Старика Шарпантье беспокоила, разумеется, не внешняя неприглядность Жоржа. Страшным казалось другое. Парень выглядел нагловатым и самовлюбленным. Послушать его – Париж лежал у него в кармане. А на деле карман-то оказывался дырявым. Еще бы! Адвокат без практики! Голь перекатная, уж видно и по костюму и по краснобайству. Нет, шалишь, прежде чем думать о чем-либо серьезном, нужно все точно узнать и проверить…

Шарпантье написал на родину Дантона и встретился с его родственниками. Он побывал во Дворце правосудия и в частных конторах. Он прислушивался к молве, опрашивал коллег адвоката и даже его квартирного хозяина.

Результат проверки если и не разрешил всех сомнений, то, во всяком случае, более или менее успокоил осторожного буржуа. Слава богу, парень не нищий. Его родственники – почтенные люди и готовы за него поручиться. На подобном фоне даже самоуверенность Дантона воспринималась иначе: это мог быть задор делового человека, рвущегося к успеху! Тертому дельцу Шарпантье такое было и понятно и приятно.

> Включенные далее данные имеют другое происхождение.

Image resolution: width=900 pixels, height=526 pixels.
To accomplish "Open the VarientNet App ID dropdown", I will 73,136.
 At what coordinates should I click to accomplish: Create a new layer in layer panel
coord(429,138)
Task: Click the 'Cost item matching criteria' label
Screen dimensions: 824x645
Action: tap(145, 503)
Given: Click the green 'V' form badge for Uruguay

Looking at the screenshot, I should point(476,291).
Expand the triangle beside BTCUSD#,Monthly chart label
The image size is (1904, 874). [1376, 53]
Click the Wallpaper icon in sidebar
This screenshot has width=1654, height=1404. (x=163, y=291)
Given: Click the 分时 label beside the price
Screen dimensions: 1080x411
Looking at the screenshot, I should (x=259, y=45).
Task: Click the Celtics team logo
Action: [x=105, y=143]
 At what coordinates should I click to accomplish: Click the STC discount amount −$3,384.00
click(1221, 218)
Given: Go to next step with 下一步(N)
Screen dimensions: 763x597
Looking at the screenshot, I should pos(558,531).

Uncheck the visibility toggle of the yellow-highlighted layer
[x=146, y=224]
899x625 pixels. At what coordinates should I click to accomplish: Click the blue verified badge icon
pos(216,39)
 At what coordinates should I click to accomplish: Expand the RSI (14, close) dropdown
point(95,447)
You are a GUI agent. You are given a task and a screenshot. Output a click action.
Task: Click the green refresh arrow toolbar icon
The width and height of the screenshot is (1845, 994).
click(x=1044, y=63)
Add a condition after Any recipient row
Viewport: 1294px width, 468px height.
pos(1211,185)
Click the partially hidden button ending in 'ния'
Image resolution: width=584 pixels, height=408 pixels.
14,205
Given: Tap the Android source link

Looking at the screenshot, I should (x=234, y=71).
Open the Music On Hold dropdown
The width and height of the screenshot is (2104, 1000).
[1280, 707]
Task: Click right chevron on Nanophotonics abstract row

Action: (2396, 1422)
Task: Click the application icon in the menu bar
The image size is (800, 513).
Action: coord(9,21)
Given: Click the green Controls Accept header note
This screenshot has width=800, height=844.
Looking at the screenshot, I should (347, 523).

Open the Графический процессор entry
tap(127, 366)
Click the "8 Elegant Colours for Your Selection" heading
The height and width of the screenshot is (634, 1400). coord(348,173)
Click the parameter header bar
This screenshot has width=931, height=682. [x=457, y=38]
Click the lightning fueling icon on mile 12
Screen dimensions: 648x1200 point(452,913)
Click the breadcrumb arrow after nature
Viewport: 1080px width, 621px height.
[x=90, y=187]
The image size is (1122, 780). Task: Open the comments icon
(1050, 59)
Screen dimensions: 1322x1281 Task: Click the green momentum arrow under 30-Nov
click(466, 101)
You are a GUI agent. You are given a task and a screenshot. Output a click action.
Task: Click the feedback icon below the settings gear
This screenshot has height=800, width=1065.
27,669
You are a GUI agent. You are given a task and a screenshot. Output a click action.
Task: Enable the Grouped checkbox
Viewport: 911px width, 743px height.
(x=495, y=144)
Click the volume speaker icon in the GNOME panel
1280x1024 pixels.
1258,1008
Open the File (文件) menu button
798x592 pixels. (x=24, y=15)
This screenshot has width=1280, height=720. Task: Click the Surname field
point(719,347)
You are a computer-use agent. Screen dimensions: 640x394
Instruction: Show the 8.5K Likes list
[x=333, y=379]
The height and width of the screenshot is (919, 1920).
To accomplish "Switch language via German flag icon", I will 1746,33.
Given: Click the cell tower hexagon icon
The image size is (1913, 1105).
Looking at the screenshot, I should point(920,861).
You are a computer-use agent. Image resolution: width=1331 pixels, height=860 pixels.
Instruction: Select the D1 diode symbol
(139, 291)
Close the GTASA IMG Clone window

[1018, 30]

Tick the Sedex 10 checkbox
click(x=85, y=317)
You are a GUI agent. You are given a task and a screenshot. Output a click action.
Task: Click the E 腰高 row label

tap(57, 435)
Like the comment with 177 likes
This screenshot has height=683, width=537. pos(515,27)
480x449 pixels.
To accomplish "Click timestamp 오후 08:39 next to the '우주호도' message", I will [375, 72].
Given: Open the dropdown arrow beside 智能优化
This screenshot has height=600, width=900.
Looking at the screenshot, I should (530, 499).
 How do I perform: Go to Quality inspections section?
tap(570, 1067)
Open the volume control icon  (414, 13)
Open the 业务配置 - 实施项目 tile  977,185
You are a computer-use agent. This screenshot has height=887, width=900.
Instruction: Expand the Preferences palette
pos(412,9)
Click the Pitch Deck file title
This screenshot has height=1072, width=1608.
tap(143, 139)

Короче говоря, биография Жоржа Дантона не смогла служить препятствием к его браку с дочерью столичного ресторатора.

Примечания

[1] В дореволюционной Франции парламенты (парижский и провинциальные) были высшими судебными учреждениями, находившимися в руках чиновной знати («дворянства мантии»).

[2] Дурных Слов (франц.).

[3] «Скромность» (франц.).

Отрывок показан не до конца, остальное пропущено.